> EXERCISE INSTRUCTIONS:
Find the line with "Where should I click to: Open the M3" in the entries below, then reproduce it and every line after it down to and including the line with "Task: Select the Warehouse costs comment cell", exactly.

> Data excerpts:

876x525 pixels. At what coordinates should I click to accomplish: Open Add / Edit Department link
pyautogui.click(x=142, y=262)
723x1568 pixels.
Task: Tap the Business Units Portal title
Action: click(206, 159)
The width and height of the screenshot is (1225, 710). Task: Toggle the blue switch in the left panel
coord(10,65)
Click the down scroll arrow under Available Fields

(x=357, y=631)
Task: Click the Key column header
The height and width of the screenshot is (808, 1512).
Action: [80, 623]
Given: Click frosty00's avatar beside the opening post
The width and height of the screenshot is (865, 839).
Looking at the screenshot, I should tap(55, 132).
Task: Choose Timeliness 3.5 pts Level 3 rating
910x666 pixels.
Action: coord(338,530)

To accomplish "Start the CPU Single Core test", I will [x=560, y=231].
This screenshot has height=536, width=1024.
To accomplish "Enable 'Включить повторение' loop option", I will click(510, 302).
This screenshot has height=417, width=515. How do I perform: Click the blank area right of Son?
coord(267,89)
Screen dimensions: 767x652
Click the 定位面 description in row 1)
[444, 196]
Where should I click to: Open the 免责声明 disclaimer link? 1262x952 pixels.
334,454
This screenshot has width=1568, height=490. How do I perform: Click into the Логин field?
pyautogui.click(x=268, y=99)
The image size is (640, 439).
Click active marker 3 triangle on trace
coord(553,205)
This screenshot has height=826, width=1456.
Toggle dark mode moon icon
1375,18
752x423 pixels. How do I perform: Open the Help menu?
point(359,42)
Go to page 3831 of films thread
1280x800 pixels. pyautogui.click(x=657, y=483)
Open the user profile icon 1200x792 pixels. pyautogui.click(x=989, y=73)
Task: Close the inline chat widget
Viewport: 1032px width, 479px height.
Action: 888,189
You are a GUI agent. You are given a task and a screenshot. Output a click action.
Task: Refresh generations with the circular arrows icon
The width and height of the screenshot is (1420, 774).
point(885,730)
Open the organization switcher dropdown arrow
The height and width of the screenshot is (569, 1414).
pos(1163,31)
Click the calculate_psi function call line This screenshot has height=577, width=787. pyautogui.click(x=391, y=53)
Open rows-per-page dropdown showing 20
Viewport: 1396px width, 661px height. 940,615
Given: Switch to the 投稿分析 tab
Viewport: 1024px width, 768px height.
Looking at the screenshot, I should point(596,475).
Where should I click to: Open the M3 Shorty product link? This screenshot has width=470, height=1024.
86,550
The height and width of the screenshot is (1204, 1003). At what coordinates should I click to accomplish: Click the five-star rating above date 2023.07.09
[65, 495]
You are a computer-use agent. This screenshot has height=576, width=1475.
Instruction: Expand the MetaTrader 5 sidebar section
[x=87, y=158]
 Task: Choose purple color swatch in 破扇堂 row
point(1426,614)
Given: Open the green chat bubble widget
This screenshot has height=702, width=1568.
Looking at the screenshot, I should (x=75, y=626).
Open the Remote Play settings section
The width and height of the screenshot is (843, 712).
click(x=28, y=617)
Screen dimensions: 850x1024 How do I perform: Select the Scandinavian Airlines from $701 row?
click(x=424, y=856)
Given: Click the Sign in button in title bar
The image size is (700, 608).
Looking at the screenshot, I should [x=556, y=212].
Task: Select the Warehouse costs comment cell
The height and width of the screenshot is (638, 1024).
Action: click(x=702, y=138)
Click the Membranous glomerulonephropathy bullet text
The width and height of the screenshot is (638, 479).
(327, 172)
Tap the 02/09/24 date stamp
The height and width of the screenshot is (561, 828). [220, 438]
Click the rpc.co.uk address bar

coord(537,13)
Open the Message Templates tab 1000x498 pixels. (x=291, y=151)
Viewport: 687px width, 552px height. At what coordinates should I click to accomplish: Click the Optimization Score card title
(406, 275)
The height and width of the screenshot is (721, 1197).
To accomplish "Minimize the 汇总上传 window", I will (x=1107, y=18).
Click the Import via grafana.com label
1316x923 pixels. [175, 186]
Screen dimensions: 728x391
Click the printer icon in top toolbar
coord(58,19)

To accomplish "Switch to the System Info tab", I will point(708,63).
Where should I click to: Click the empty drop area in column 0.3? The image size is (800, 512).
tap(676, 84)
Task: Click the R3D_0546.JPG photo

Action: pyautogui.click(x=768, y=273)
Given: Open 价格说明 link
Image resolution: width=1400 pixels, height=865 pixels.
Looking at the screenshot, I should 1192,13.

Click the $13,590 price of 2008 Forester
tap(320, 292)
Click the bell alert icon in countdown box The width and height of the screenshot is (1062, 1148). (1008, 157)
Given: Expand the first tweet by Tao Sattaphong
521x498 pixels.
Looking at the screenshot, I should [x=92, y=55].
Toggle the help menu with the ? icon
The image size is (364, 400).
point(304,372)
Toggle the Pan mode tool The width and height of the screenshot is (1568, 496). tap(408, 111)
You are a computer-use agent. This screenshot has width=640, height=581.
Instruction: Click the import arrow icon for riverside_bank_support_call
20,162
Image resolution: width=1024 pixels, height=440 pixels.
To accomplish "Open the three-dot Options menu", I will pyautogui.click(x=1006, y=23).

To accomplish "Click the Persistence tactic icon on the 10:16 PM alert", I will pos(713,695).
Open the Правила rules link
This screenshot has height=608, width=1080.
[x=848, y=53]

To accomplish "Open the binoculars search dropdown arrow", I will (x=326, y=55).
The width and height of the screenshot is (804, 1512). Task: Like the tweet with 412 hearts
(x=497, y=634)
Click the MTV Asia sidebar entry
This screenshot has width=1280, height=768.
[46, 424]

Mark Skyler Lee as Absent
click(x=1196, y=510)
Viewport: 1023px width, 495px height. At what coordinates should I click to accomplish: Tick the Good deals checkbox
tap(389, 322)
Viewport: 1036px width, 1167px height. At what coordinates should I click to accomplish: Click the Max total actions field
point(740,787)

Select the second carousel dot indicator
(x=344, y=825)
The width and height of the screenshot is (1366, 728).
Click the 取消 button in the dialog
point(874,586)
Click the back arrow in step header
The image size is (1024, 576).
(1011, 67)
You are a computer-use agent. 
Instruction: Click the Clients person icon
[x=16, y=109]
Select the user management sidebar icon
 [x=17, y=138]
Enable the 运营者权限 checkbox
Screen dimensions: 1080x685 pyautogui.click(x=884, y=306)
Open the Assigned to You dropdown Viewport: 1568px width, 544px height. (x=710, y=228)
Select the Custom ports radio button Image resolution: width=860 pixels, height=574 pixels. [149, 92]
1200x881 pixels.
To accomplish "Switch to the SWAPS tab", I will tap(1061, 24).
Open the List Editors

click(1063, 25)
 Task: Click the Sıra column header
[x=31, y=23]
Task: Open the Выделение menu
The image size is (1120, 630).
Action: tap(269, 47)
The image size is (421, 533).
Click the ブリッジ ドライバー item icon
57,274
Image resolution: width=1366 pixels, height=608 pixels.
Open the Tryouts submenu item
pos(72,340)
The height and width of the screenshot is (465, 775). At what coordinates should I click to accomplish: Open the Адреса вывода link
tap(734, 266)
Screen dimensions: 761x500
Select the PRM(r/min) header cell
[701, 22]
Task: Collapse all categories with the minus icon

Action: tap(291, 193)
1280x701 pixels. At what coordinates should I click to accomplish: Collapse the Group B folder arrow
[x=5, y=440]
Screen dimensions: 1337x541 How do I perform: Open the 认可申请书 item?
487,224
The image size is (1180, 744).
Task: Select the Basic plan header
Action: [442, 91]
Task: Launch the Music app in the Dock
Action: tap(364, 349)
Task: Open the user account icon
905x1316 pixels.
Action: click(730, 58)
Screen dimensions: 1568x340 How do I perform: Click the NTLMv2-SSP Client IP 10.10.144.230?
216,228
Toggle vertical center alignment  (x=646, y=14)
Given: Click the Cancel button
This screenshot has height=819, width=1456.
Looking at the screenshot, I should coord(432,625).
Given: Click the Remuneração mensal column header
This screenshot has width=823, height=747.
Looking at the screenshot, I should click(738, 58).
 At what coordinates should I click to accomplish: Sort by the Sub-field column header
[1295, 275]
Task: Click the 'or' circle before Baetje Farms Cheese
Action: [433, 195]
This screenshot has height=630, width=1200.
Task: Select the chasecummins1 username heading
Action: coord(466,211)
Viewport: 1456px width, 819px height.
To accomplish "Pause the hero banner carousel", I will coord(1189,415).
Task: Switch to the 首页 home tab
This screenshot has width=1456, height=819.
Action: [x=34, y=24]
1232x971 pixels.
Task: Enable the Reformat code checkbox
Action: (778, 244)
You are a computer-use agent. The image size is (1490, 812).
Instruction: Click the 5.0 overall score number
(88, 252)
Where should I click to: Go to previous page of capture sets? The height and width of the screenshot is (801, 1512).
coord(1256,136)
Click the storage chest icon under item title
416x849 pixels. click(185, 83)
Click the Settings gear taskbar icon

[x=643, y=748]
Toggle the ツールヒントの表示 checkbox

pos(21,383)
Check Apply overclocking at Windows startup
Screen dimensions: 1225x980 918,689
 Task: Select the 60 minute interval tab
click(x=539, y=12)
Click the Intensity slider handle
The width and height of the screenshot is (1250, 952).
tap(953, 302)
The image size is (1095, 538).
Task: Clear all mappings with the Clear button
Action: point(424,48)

> COMPLETED EXERCISE:
Where should I click to: Open the M3 Shorty product link? This screenshot has width=470, height=1024.
86,550
The height and width of the screenshot is (1204, 1003). At what coordinates should I click to accomplish: Click the five-star rating above date 2023.07.09
[65, 495]
You are a computer-use agent. This screenshot has height=576, width=1475.
Instruction: Expand the MetaTrader 5 sidebar section
[x=87, y=158]
 Task: Choose purple color swatch in 破扇堂 row
point(1426,614)
Given: Open the green chat bubble widget
This screenshot has height=702, width=1568.
Looking at the screenshot, I should (x=75, y=626).
Open the Remote Play settings section
The width and height of the screenshot is (843, 712).
click(x=28, y=617)
Screen dimensions: 850x1024 How do I perform: Select the Scandinavian Airlines from $701 row?
click(x=424, y=856)
Given: Click the Sign in button in title bar
The image size is (700, 608).
Looking at the screenshot, I should [x=556, y=212].
Task: Select the Warehouse costs comment cell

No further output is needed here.